When Your Child Feels Overwhelmed, Do They Completely Retreat Into Their Own World, Where They Completely Tune Everything Out?

When your child feels overwhelmed, do they completely retreat into their own world, where they completely tune everything out, and will not respond to you when you speak to them? How do you handle situations like that? Do you leave them alone until they come back? Or do you try to bring them out of it? Thanks!

A MyAutismTeam Member said:

my son does that every day after school, goes in his room, looks through books, stares into space, etc...it's his quiet time, so i leave him alone for a little bit.

posted almost 8 years ago
A MyAutismTeam Member said:

yep. I've never found a way to bring him back. I just wait. But also remember to implement the proactive strategy which is to keep him from becoming overwhelmed in the first place. Learn what overwhelms them and gradually build up their tolerance to those situations... ending the exposure before they get overwhelmed... then reinforce them handling it. In time your child will be able to handle more and more.

posted almost 8 years ago
A MyAutismTeam Member said:

@A MyAutismTeam Member... I do understand what you're saying. Maybe you should tell the homeroom teacher that you'd like him to focus on his strengths academically and the life skills too. Then, of course, as his main teacher (meaning you), you can modify his assignments like I did for my daughter last year. Our children can perform at their best when allowed to. I had to come to grips with the fact that my daughter may not be able to add, subtract, and multiply in her head. But, with the right tools and assistance, she can get through her math course. I modified all of her assignments and told the teacher. They were very understanding. Now that she's back in regular school, I am fighting for her and am her biggest advocate. Because it was her choice, I put her back in regular school. K12 is a great virtual academy and I will re-enroll her if she feels bombarded, overwhelmed, or just frustrated again.

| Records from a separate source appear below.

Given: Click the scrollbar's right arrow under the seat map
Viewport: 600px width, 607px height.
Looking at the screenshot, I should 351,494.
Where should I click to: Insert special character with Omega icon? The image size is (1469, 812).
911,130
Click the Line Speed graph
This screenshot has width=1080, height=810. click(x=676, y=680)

As for your child, focus on his/her strengths academically. Is he/she good at art, music, history, math? Find that something that makes him/her comfortable while learning and let the homeroom teacher know. My daughter's homeroom teacher and Special Ed teacher were very understanding because some days she would reluctantly join her class and was not paying any attention.

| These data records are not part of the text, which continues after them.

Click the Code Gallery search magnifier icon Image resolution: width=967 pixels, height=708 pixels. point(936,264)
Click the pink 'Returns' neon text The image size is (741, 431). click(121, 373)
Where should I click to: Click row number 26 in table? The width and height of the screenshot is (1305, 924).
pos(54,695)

In other words, give them a lot of feedback about how your child is performing.

Hang in there!!! It's a lot of work... I know what you're going through.

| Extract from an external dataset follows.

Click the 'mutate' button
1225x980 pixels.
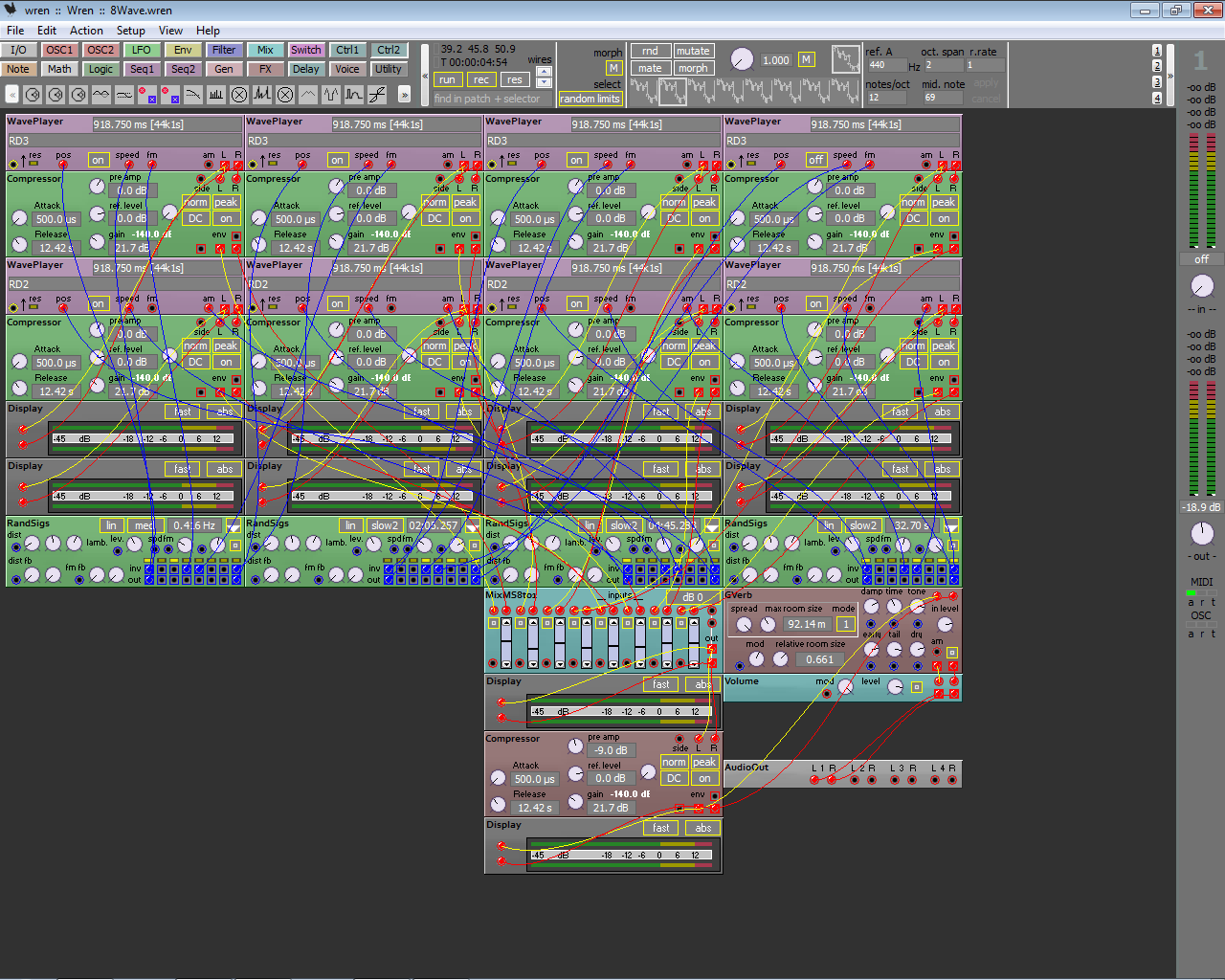[x=693, y=51]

edited, originally posted almost 8 years ago
A MyAutismTeam Member said:

@A MyAutismTeam Member.. I homeschooled my daughter last year through K12 as well. She actually asked me if she could go back to a brick and mortar school this year for the 5th grade. I was hesitant, but so far it is working out fine for her. My only concerns are the school's willingness to comply. Otherwise, she is enjoying being around the children again. Even though her social skills do not match the typical 11 year old, she tries to socialize. If the children become too much for her, she retreats quickly! As for the school work through K12, it was a lot of work, but she definitely needed that time at home. I recommend the school to many parents with children on the autism spectrum because of the flexibility and additional time they have to complete assignments. The only thing is they are still required to take state assessments.

edited, originally posted almost 8 years ago
A MyAutismTeam Member said:

We have twin sons on the spectrum, and my wife and I tend to just let them go to that quiet, safe place where they can tune us and everything else out. For them, it involves tapping into a lot of their favorite repetitive behaviors, which usually makes them feel better. Then, depending on the severity of the situation that caused them to need their "deep thoughts" time (as we say), we gently try to bring them back to us. It can be so difficult when you try to do the one thing you really want to do -- communicate with them to make them feel better -- but when they're not responsive, it can be awfully frustrating.